Today, she and a half-dozen staffers of Danceon Network, one of Youtube’s new channels, are in a cavernous warehouse auditioning dancers and choreographers for parts in their first show, Dance Showdown on Youtube. Think of it as Dancing With the Stars, only the stars are folks who have made it big on Youtube; viewers vote for winners.
If this channel idea sounds a bit random, consider that for the longest time, Youtube’s most popular video was Judson Laipply’s quirky ode to myriad dancing styles, “The Evolution of Dance” (187 million views and counting, dusted of late by Justin Bieber’s Baby with 685 million views). In fact, this is just the sort of channel that might fly on Youtube, catering as it does to a specific but passionate group without national boundaries.
“Dance is global, it’s in movies like Black Swan and Mamma Mia!, in musicals like Chicago, but no one is doing premium content online about it,” says Taylor. She convinced Madonna, who is an adviser to and investor in Danceon.

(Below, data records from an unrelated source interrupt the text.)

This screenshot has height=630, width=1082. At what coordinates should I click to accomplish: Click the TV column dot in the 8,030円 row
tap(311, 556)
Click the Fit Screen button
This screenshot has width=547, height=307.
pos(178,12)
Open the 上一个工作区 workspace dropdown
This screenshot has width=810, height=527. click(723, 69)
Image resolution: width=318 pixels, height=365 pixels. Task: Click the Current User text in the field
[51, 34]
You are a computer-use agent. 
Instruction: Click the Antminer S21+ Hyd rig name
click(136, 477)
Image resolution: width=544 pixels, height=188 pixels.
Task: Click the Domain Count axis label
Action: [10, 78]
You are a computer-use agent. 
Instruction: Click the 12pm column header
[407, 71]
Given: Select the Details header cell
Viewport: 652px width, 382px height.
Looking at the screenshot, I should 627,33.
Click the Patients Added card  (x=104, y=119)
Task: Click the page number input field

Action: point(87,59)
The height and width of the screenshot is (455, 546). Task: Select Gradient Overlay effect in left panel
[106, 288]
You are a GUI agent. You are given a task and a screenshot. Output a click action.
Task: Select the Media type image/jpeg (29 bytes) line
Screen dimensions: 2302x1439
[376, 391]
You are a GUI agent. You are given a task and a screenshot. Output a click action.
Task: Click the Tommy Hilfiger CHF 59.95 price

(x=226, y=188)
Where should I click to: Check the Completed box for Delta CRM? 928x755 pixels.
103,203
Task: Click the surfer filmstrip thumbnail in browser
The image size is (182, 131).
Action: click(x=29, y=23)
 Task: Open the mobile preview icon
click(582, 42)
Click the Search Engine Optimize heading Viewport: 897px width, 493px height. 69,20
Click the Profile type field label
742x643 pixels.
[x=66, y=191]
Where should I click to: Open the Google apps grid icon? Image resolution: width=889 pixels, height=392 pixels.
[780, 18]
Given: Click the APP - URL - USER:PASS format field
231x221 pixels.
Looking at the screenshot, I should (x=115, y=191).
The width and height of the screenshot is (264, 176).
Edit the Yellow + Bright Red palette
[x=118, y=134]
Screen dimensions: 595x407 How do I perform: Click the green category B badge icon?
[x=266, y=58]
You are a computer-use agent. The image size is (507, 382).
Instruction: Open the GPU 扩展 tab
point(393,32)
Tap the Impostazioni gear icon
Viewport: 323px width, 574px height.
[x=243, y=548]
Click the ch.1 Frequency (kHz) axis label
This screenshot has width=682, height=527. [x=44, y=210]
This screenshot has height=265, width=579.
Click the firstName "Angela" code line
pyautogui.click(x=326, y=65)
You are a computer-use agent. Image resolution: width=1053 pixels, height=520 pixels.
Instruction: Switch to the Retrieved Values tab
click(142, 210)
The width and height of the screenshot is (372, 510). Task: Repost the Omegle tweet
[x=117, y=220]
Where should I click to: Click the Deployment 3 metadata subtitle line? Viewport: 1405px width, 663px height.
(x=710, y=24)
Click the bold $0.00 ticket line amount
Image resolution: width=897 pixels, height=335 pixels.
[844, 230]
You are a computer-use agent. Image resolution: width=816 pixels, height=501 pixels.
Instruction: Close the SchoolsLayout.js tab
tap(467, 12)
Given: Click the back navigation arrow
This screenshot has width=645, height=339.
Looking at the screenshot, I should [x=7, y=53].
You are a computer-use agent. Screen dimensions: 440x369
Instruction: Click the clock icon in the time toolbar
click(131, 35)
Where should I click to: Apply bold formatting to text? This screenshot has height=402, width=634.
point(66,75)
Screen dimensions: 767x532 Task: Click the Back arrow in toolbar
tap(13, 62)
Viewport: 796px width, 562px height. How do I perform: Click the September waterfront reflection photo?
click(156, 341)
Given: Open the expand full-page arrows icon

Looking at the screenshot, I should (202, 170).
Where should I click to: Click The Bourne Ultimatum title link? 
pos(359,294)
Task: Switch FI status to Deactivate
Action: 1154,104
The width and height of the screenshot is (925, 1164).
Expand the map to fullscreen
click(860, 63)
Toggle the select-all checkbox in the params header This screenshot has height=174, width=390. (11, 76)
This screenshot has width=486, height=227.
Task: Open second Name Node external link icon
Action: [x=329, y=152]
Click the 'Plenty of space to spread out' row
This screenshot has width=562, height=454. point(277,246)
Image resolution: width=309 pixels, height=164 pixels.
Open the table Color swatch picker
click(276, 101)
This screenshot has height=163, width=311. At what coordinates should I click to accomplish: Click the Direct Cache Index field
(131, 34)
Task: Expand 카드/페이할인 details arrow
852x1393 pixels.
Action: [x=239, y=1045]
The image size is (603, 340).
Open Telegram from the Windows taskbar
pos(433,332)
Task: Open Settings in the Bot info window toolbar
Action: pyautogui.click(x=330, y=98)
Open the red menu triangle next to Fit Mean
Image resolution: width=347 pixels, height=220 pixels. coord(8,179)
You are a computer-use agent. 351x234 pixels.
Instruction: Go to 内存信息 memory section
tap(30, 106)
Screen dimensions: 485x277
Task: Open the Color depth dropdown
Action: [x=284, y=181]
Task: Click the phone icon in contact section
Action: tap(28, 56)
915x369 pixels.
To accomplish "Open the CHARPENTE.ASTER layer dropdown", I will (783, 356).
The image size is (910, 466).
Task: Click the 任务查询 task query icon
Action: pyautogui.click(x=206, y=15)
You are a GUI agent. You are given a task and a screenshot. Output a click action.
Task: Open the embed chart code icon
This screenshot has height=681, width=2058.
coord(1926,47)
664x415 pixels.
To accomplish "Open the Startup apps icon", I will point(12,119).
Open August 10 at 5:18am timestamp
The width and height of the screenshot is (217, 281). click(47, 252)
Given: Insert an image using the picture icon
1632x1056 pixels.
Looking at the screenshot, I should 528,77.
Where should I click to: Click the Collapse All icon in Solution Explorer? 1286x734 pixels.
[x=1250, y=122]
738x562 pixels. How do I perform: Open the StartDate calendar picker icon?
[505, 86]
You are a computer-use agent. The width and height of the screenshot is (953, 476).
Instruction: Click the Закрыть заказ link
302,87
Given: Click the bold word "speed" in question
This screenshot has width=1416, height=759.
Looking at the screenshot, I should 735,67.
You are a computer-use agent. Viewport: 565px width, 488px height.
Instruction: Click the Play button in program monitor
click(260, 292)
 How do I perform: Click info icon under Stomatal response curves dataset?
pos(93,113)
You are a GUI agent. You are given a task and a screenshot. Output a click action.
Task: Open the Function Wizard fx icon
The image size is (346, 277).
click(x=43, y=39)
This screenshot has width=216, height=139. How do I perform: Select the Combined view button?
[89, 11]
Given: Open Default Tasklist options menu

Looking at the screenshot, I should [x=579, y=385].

“Let’s not even talk about how big a TV show like Dancing With the Stars is,” Taylor says. “There definitely is a chance here to meet an audience need.”
Watching nervously as former Janet Jackson collaborator Galen Hooks rips through a dazzling routine is Kingsley Russell, a 21-year-old who is pushing a million Youtube subscribers on “It’s Kingsley, B - - - .” Though he’s exceedingly soft-spoken, his Youtube persona is that of a ranting lunatic.
“I don’t know anything about dancing, so I’m nervous about being on this show,” says Russell, who also recently moved to Los Angeles, from St. Louis, to see how far his Youtubegenerated fame can go. “For me and my friends, Youtube’s mainly a place for random videos that go viral. I’m not sure if people are looking for regular programming there. But if they are, I’m interested in being a part of it.”
Hooks, mopping sweat from her brow, walks over and says hello to Russell, who mockcowers in fear of the dancing machine. The choreographer/dancer says she tried out for Danceon’s show because she likes to be “on the cutting edge of things.”
Interestingly, Hooks is a TV junkie, and often joins her mother for hours at a time watching everything from reality shows to PBS documentaries. She rarely watches anything on a computer; that said, a show about dancing might change her habits.
“There’s nothing on TV that I would watch about my kind of dancing,” she says. “What’s cool is that you do a dance move on video, and the whole world can see it, and fast. So I think a show like Danceon’s could really work.”